▶ What you are asked to do
Your answer consists of the lines in the data that contain "Close". Copy each of them.

▶ Exercise input
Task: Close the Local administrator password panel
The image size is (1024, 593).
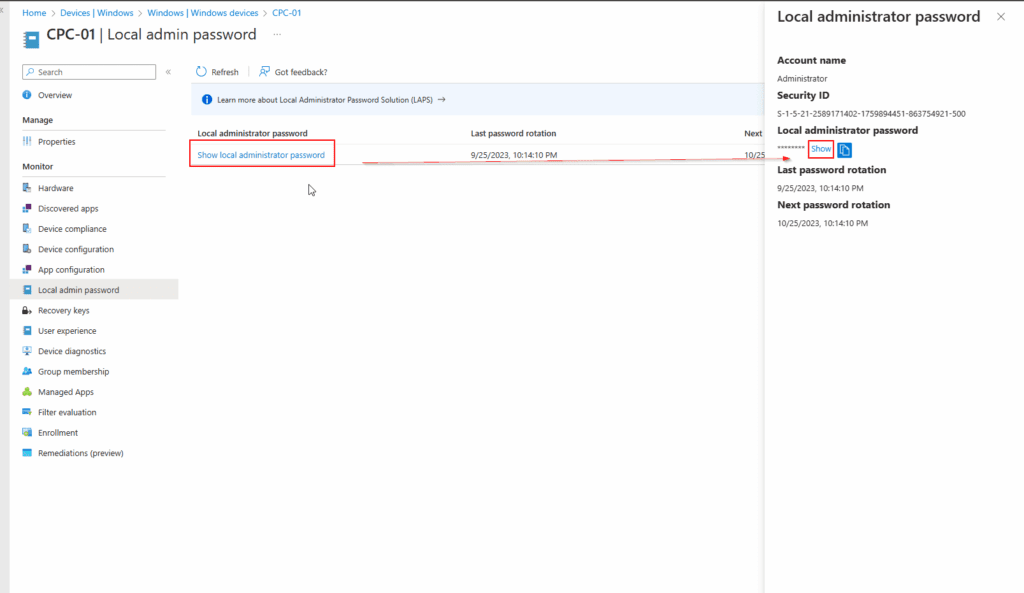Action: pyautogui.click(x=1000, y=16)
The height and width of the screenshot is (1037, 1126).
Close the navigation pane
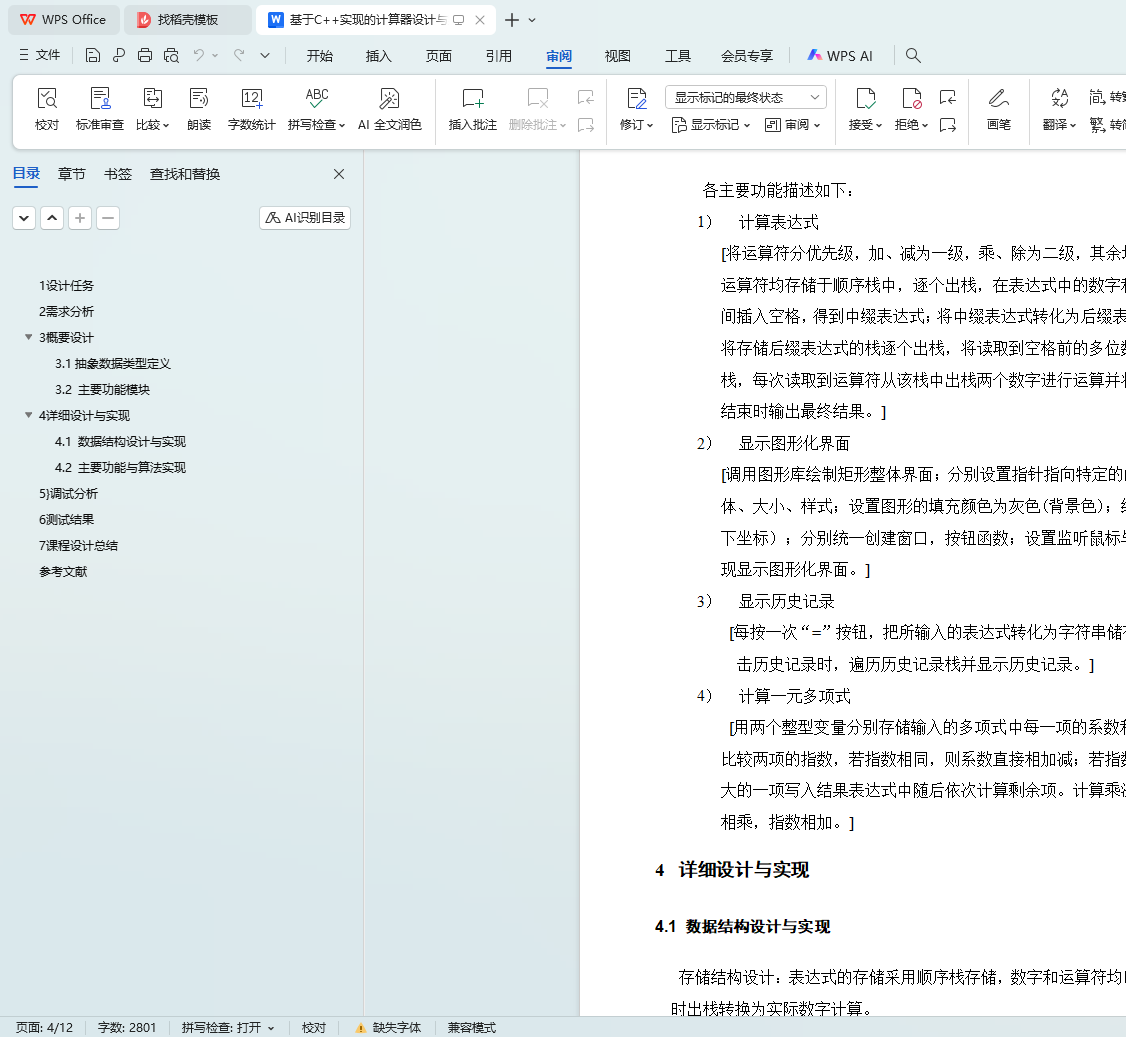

▶ Problem solution
Task: Close the Local administrator password panel
Close the navigation pane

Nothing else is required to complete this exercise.